Large PRs are Bad

I heard a joke years ago that went something like this. When a developer gets a pull request for code review that’s 100 lines long, they will open the file(s), look at the code, and ensure standards are being followed. They might run some code, they’d walk through the algorithm in their mind, and spend 10, 20, or more minutes examining how the change is built. If you give them a code review of 1000 lines, they’ll just assume it’s great and approve it in seconds.

I know that many developers don’t find that funny. Often I meet people that think they’re professional and they spend the time needed to examine the changes and ensure they work. I’m sure that many people do this often, and some people are very meticulous about their evaluation of the change. However, everyone gets busy and I know that often depending on who submitted the PR and how busy the reviewers are, the joke does reflect reality. The longer the PR, the less likely someone will either a) spend the time to carefully review it, or b) catch small mistakes.

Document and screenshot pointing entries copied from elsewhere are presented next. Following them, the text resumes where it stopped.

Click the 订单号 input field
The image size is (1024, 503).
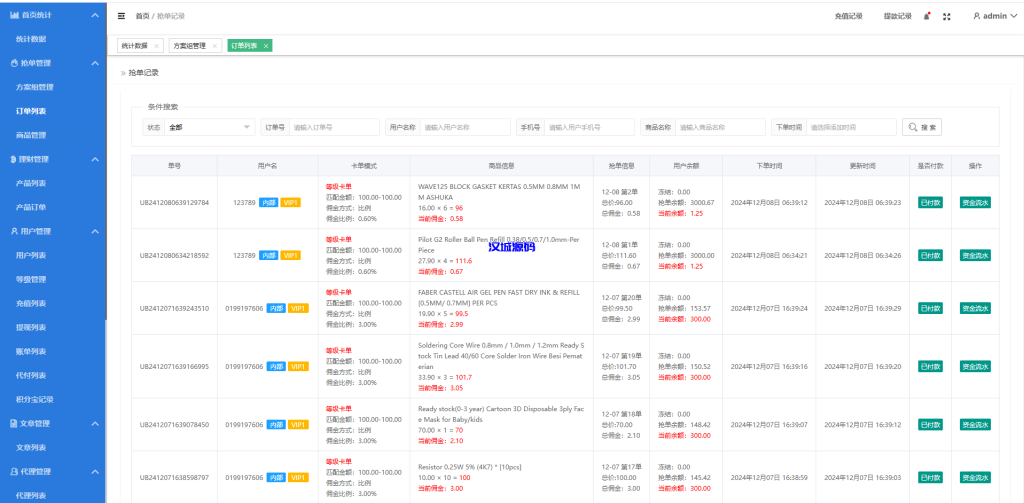pyautogui.click(x=334, y=127)
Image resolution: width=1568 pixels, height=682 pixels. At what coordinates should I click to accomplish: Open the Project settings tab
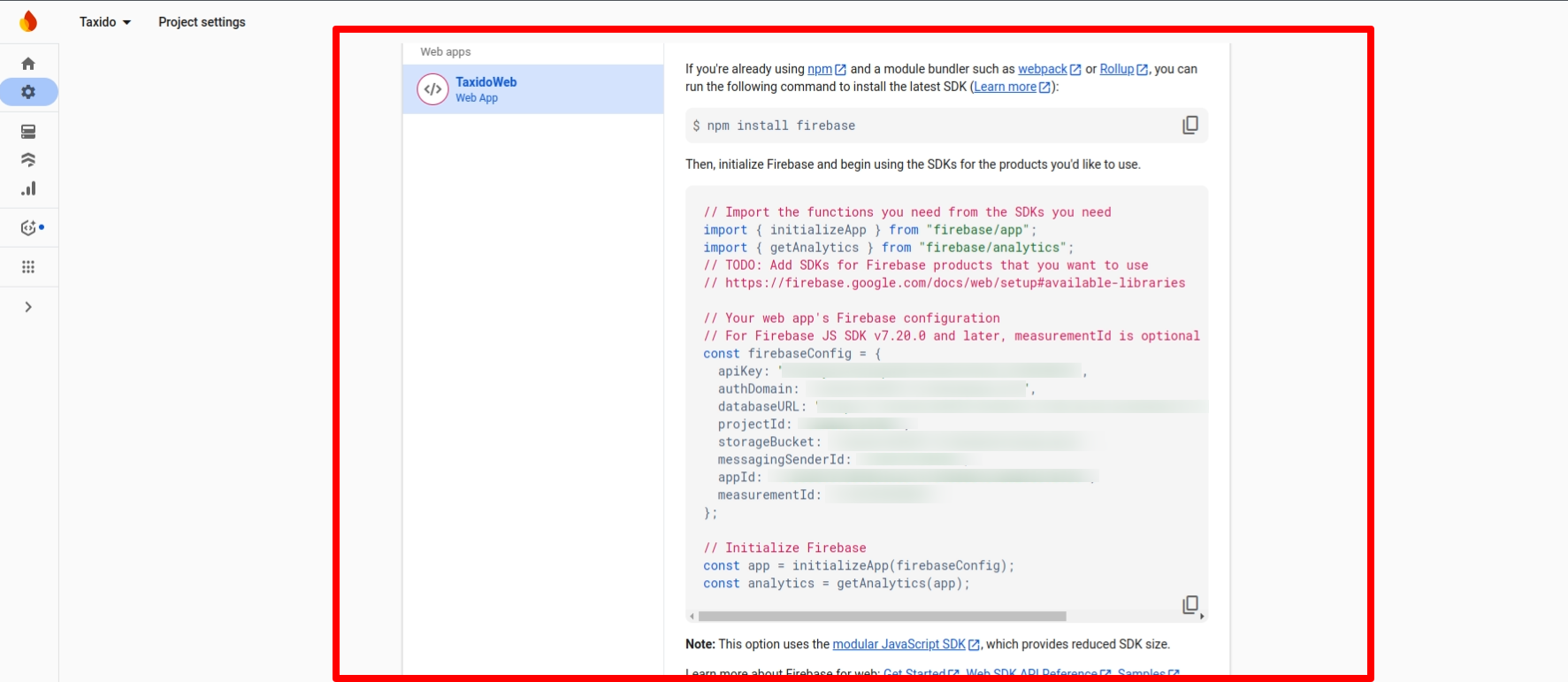[202, 22]
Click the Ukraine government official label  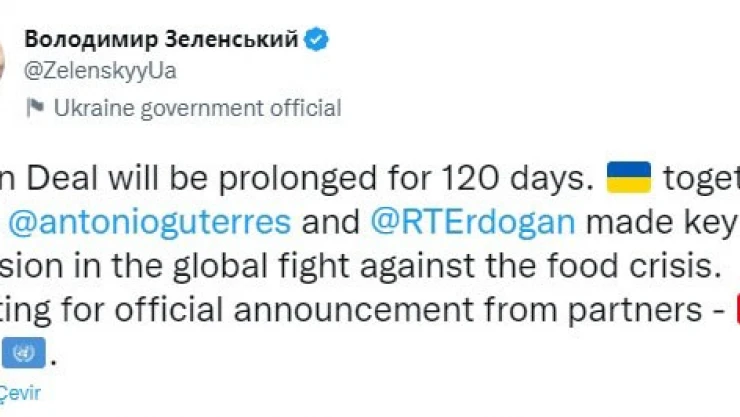(197, 108)
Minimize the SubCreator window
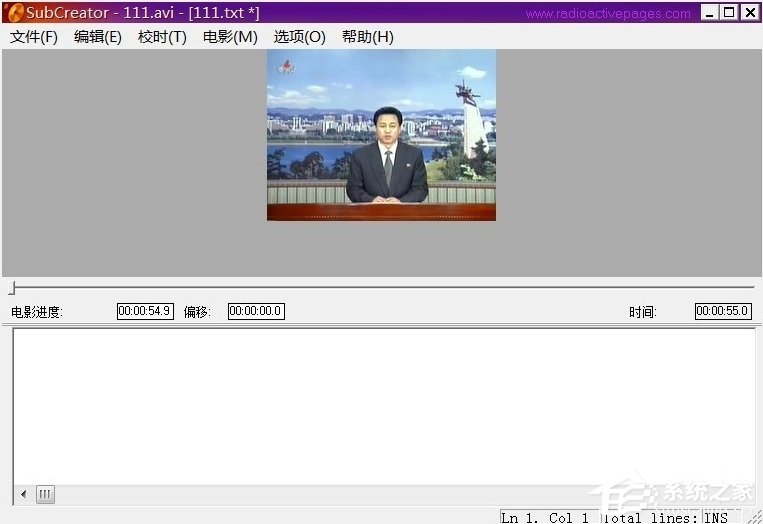 point(709,13)
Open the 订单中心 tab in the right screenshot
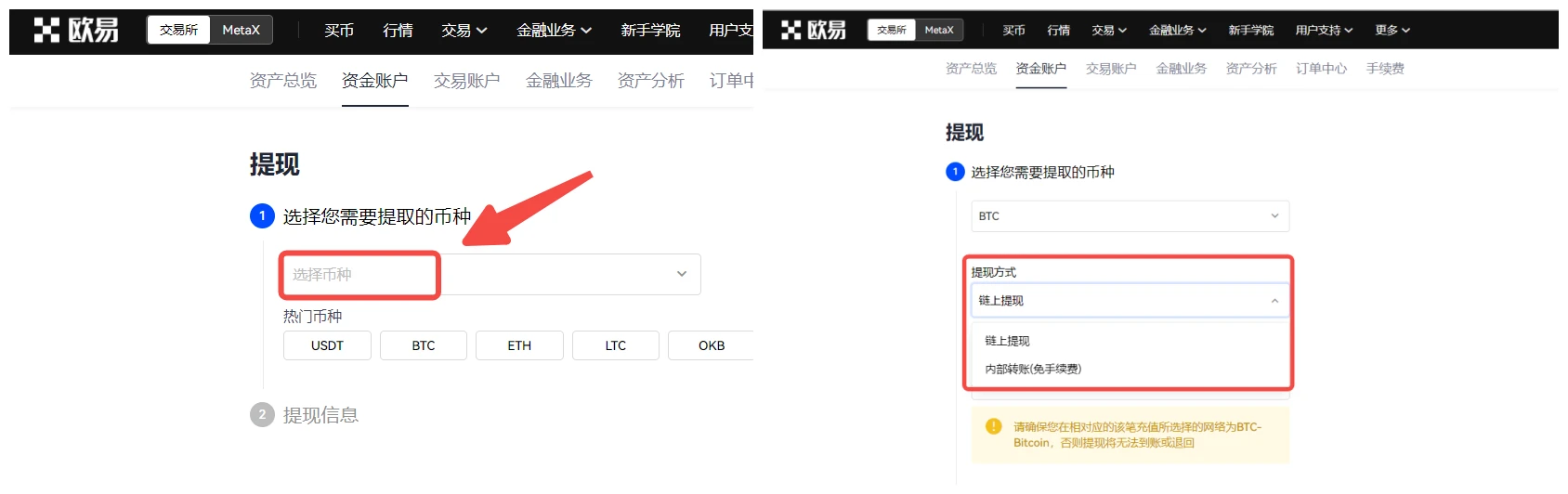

There have been a few large profile outages in 2023, one of which was an Azure DevOps outage in Brazil. I’m not picking on Microsoft as AWS, GitHub, GCP, and others have had issues. I know GitHub is part of Microsoft, but it’s also a separate enterprise that really runs on its own in many ways. The point is more that there will be issues, and some of these are related to the rapid changes of a DevOps or GitOps workflow where PRs aren’t always reviewed clearly and cleanly.

In this case, there was a typo in how a process worked. A cleanup process was supposed to delete databases in Azure, but the typo had it deleting the logical servers. Those had many databases, not just old ones that needed cleanup. This PR, however, contained a lot of changes, as there was an upgrade to swap out older Azure Manager packages with Resource Manager packages. I don’t know if the cleanup job was related here or included in a large PR, but in any case, the PR was reviewed as in the joke above. It was approved and things started failing.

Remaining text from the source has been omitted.